- Opdracht A -
Welk zaaknummer staat in het artikel over de grensdetentie van een staatloze Palestijn?

- Artikel -
ECLI:NL:RBSGR:2004:AQ6511

Rechtbank 's-Gravenhage

Datum uitspraak
1 juli 2004
Publicatiedatum
4 april 2013
Zaaknummer
AWB 04/27552
Instantie
Rechtbank 's-Gravenhage
Type
Uitspraak
Rechtsgebied
Bestuursrecht; Vreemdelingenrecht
Procedures
  • Eerste aanleg - enkelvoudig
Vindplaatsen
  • Rechtspraak.nl
AI samenvatting door LexboostAutomatisch gegenereerd

Onrechtmatige vrijheidsontneming van vreemdeling door onvoldoende voortvarend handelen van de autoriteiten

In deze zaak heeft de Rechtbank 's-Gravenhage op 1 juli 2004 uitspraak gedaan in een bodemprocedure betreffende de vrijheidsontneming van een vreemdeling, aangeduid als eiser, die naar gesteld staatloos Palestijn is. De rechtbank oordeelde dat de detentie van eiser niet meer gerechtvaardigd was onder artikel 5, eerste lid, onder f, van het Europees Verdrag voor de Rechten van de Mens (EVRM) vanwege het onvoldoende voortvarend handelen van de verweerder, de Minister voor Vreemdelingenzaken en Integratie. De rechtbank verwees naar de uitspraak van het Europees Hof voor de Rechten van de Mens (EHRM) in de zaak Tekdemir tegen Nederland, waarin werd vastgesteld dat detentie enkel gerechtvaardigd is zolang de uitzettingshandelingen gaande zijn. De rechtbank concludeerde dat verweerder vanaf 1 juni 2004 tot aan de zitting op 25 juni 2004 geen nadere uitzettingshandelingen had verricht, wat leidde tot de conclusie dat de detentie van eiser onrechtmatig was geworden.

De rechtbank stelde vast dat verweerder geen bijzondere omstandigheden had aangevoerd die rechtvaardigden dat er geen uitzettingshandelingen waren verricht. De rechtbank oordeelde dat de belangenafweging in het voordeel van eiser diende uit te vallen, aangezien verweerder zich enkel had beroepen op het algemene karakter van de maatregel van grensdetentie, wat niet voldeed aan de verplichtingen die voortvloeien uit de jurisprudentie van het EHRM. De rechtbank verklaarde het beroep gegrond en beval de opheffing van de bewaring met ingang van de datum van de uitspraak.

De uitspraak benadrukt de noodzaak voor de autoriteiten om voortvarend te handelen bij het uitvoeren van uitzettingsprocedures en de gevolgen van het niet naleven van deze verplichting voor de rechtmatigheid van vrijheidsontneming.

Uitspraak

Rechtbank ’s-Gravenhage
nevenzittingsplaats Alkmaar
enkelvoudige kamer
U I T S P R A A K
Artikel 8:70 Algemene wet bestuursrecht (Awb)

- Aangeleverde rijen -
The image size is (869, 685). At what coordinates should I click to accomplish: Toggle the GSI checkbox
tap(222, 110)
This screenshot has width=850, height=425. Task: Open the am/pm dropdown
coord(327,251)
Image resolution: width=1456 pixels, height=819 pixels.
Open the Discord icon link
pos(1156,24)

==

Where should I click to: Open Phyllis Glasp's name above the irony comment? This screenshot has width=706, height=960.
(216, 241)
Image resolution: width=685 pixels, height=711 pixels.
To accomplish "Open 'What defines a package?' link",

==

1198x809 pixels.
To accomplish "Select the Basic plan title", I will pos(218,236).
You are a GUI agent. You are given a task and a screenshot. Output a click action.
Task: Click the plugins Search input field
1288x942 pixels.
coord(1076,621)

- Opdracht B -
Citeer uit de rijen alles vanaf de regel met "The image size" tot en met de regel met "pos(1156,24)".

- Resultaat A -
AWB 04/27552

- Resultaat B -
The image size is (869, 685). At what coordinates should I click to accomplish: Toggle the GSI checkbox
tap(222, 110)
This screenshot has width=850, height=425. Task: Open the am/pm dropdown
coord(327,251)
Image resolution: width=1456 pixels, height=819 pixels.
Open the Discord icon link
pos(1156,24)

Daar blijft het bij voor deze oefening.